#### WHAT YOU SHOULD DO:
Isolate every line in the data with the string "Enable" and copy it.

#### SUPPLIED DATA:
= = =

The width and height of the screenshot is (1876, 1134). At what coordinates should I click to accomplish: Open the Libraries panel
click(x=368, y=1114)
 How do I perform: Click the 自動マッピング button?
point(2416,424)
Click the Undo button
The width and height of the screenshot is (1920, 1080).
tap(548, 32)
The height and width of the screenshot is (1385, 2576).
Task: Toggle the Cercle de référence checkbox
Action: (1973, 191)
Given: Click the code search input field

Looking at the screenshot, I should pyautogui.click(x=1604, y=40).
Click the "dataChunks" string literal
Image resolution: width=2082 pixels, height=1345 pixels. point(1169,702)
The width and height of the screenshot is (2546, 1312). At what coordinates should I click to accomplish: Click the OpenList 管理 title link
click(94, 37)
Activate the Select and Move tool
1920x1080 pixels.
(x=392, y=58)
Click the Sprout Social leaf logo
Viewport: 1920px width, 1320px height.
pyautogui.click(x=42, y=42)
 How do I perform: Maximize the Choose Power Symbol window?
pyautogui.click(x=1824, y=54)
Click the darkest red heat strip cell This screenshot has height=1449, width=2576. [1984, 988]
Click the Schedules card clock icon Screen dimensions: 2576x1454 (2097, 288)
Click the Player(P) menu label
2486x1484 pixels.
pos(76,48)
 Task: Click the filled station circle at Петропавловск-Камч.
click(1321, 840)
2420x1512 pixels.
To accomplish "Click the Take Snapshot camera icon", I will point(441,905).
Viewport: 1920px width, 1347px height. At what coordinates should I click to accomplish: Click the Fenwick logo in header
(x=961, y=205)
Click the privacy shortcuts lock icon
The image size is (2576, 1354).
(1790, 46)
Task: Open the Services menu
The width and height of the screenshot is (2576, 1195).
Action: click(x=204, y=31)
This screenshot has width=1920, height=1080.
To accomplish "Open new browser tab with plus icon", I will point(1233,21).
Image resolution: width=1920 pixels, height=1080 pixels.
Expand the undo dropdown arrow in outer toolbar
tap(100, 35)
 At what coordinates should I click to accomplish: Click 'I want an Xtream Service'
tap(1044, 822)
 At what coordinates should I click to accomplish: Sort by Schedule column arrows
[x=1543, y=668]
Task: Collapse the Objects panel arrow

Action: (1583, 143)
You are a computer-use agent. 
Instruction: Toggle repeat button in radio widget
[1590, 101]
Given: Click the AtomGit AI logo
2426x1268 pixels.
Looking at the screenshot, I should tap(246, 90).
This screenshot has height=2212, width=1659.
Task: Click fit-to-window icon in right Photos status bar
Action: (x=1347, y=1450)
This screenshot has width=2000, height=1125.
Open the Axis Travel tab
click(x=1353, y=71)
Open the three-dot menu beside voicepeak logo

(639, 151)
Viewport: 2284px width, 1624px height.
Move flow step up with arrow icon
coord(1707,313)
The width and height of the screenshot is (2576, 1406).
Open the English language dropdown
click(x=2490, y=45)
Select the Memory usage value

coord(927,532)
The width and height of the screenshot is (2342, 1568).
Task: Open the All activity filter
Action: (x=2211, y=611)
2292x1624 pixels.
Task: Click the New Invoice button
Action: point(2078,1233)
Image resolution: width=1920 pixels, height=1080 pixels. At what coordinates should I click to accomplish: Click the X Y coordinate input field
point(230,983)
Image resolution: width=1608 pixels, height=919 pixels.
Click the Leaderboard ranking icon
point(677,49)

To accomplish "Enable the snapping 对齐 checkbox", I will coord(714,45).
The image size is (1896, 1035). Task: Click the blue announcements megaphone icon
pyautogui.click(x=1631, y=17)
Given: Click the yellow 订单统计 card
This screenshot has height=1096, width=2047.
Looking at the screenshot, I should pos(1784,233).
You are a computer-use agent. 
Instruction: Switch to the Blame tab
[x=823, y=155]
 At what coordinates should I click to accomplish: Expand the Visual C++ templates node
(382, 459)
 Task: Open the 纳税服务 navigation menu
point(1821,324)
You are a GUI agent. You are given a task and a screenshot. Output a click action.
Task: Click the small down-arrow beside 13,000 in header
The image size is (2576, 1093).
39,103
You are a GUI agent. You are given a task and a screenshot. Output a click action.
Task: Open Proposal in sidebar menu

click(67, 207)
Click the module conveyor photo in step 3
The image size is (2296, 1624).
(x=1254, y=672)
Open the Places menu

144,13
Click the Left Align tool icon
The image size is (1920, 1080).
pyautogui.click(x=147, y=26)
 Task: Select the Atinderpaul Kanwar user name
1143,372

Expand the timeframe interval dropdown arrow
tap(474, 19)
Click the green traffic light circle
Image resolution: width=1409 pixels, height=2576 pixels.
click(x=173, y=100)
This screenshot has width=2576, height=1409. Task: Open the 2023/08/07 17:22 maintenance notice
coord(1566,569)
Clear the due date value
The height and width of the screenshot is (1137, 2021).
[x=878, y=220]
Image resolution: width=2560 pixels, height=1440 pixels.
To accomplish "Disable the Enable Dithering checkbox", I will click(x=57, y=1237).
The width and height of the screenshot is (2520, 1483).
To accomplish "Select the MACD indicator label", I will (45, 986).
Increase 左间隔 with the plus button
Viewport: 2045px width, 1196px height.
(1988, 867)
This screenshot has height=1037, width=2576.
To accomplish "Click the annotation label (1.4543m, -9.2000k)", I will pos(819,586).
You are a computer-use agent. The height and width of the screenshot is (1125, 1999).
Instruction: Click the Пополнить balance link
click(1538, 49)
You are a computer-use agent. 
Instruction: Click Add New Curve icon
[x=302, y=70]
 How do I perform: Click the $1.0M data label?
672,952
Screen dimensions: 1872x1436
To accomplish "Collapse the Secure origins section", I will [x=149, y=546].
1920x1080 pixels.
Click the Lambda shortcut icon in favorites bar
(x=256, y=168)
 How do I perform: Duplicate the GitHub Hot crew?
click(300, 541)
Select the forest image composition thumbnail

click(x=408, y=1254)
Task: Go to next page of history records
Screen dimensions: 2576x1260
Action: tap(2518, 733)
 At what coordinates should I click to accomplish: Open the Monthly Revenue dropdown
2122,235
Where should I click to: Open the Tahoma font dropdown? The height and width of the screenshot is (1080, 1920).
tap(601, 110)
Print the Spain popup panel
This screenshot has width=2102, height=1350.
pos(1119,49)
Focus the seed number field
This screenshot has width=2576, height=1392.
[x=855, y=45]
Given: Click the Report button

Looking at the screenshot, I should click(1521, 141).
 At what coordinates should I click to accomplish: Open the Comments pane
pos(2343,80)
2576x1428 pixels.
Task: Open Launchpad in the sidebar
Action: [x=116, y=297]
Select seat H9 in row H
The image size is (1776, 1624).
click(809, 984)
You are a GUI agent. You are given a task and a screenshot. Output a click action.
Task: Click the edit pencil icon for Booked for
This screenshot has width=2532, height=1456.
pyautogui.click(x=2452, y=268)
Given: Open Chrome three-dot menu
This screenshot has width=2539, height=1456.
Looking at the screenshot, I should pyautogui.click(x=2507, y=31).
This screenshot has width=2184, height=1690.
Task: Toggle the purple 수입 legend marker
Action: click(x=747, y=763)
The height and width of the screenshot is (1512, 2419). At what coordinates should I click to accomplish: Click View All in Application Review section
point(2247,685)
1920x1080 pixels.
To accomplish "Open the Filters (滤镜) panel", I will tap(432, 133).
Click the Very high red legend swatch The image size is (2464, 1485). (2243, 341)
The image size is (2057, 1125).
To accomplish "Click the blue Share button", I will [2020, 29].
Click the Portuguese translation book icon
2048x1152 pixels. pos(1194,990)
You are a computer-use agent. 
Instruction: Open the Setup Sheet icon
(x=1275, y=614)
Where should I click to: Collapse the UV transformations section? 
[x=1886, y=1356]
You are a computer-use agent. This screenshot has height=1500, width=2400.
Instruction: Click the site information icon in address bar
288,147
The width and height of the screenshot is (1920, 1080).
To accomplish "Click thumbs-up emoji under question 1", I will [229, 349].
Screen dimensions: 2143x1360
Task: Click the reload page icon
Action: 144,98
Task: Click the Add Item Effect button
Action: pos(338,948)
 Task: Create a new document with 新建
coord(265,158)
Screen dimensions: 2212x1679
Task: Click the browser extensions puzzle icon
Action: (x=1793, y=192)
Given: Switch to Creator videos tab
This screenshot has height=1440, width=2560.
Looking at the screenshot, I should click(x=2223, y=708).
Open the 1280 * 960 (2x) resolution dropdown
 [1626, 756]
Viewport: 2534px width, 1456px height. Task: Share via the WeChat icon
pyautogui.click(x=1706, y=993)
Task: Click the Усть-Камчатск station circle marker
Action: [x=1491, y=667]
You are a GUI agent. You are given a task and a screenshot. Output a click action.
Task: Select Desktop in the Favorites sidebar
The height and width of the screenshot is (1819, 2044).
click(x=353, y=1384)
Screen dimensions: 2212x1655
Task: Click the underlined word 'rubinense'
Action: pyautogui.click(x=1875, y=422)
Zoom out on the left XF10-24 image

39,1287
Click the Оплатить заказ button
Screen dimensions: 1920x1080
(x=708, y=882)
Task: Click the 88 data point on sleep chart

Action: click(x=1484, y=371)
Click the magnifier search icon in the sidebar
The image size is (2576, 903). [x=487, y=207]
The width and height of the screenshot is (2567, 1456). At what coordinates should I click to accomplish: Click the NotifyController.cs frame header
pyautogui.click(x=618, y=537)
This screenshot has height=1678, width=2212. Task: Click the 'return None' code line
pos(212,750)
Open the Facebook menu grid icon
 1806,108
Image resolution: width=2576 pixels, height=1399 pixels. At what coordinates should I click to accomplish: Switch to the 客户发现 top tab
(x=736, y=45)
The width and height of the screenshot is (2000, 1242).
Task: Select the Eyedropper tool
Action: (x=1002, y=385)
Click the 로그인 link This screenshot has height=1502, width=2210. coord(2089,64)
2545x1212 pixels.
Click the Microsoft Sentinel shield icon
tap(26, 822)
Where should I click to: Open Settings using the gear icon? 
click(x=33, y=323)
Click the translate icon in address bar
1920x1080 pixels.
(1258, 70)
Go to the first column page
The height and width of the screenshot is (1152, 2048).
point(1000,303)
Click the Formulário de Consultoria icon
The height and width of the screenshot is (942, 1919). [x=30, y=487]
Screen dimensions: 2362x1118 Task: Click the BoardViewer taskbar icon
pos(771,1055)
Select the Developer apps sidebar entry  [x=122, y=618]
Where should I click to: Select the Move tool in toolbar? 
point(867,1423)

= = =

#### PROBLEM SOLUTION:
To accomplish "Enable the snapping 对齐 checkbox", I will coord(714,45).
To accomplish "Disable the Enable Dithering checkbox", I will click(x=57, y=1237).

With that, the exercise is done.